======== EXTRACTED MATERIAL ========

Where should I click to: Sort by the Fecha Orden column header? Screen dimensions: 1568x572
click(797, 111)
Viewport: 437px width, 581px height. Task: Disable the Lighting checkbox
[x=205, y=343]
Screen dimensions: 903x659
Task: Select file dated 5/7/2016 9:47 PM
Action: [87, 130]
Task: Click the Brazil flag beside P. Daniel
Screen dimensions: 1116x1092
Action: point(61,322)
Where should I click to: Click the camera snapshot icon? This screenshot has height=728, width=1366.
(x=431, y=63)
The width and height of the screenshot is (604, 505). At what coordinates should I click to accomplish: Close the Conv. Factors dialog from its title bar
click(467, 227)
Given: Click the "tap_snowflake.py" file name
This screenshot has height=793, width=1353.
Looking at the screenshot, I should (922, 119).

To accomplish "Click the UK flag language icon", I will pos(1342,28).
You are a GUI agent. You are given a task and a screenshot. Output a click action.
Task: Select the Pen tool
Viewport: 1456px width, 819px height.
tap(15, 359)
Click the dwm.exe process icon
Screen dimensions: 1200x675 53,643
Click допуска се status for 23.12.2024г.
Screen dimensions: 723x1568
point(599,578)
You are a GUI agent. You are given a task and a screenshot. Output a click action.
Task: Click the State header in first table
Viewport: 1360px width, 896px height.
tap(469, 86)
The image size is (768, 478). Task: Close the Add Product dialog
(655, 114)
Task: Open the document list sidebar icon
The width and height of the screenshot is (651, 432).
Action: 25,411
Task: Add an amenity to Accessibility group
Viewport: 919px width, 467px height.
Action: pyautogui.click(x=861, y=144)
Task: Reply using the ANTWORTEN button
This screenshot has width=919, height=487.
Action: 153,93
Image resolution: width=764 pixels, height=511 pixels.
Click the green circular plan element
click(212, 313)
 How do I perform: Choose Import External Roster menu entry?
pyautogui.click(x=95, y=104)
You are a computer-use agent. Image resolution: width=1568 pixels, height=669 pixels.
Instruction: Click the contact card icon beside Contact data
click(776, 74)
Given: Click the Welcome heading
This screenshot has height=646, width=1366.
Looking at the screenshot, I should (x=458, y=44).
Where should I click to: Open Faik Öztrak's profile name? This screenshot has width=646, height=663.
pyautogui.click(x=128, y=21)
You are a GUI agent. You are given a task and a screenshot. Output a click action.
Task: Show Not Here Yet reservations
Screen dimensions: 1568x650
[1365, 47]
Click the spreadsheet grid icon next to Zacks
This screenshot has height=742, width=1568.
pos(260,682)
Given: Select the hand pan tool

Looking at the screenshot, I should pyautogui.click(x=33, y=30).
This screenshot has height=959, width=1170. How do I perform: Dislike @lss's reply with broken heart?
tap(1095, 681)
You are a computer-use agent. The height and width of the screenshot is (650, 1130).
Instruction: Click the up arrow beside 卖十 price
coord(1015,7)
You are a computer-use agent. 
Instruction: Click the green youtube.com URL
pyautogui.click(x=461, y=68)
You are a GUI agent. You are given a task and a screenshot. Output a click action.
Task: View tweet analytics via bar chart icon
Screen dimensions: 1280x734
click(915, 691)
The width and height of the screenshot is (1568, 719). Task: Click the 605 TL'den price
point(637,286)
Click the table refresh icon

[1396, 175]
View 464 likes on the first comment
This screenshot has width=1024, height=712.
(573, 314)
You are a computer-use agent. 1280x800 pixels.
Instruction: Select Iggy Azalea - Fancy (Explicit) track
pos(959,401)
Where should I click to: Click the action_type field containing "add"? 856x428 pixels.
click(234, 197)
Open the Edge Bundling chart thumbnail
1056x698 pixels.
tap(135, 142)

========

**YOUR GOAL:** The entries above hold the needed span. Transcribe exactly the lines from the one with "Viewport: 919px width, 467px height." to the one with "You are a computer-use agent. 1280x800", both included.

**EXERCISE SOLUTION:**
Viewport: 919px width, 467px height.
Action: pyautogui.click(x=861, y=144)
Task: Reply using the ANTWORTEN button
This screenshot has width=919, height=487.
Action: 153,93
Image resolution: width=764 pixels, height=511 pixels.
Click the green circular plan element
click(212, 313)
 How do I perform: Choose Import External Roster menu entry?
pyautogui.click(x=95, y=104)
You are a computer-use agent. Image resolution: width=1568 pixels, height=669 pixels.
Instruction: Click the contact card icon beside Contact data
click(776, 74)
Given: Click the Welcome heading
This screenshot has height=646, width=1366.
Looking at the screenshot, I should (x=458, y=44).
Where should I click to: Open Faik Öztrak's profile name? This screenshot has width=646, height=663.
pyautogui.click(x=128, y=21)
You are a GUI agent. You are given a task and a screenshot. Output a click action.
Task: Show Not Here Yet reservations
Screen dimensions: 1568x650
[1365, 47]
Click the spreadsheet grid icon next to Zacks
This screenshot has height=742, width=1568.
pos(260,682)
Given: Select the hand pan tool

Looking at the screenshot, I should pyautogui.click(x=33, y=30).
This screenshot has height=959, width=1170. How do I perform: Dislike @lss's reply with broken heart?
tap(1095, 681)
You are a computer-use agent. The height and width of the screenshot is (650, 1130).
Instruction: Click the up arrow beside 卖十 price
coord(1015,7)
You are a computer-use agent. 
Instruction: Click the green youtube.com URL
pyautogui.click(x=461, y=68)
You are a GUI agent. You are given a task and a screenshot. Output a click action.
Task: View tweet analytics via bar chart icon
Screen dimensions: 1280x734
click(915, 691)
The width and height of the screenshot is (1568, 719). Task: Click the 605 TL'den price
point(637,286)
Click the table refresh icon

[1396, 175]
View 464 likes on the first comment
This screenshot has width=1024, height=712.
(573, 314)
You are a computer-use agent. 1280x800 pixels.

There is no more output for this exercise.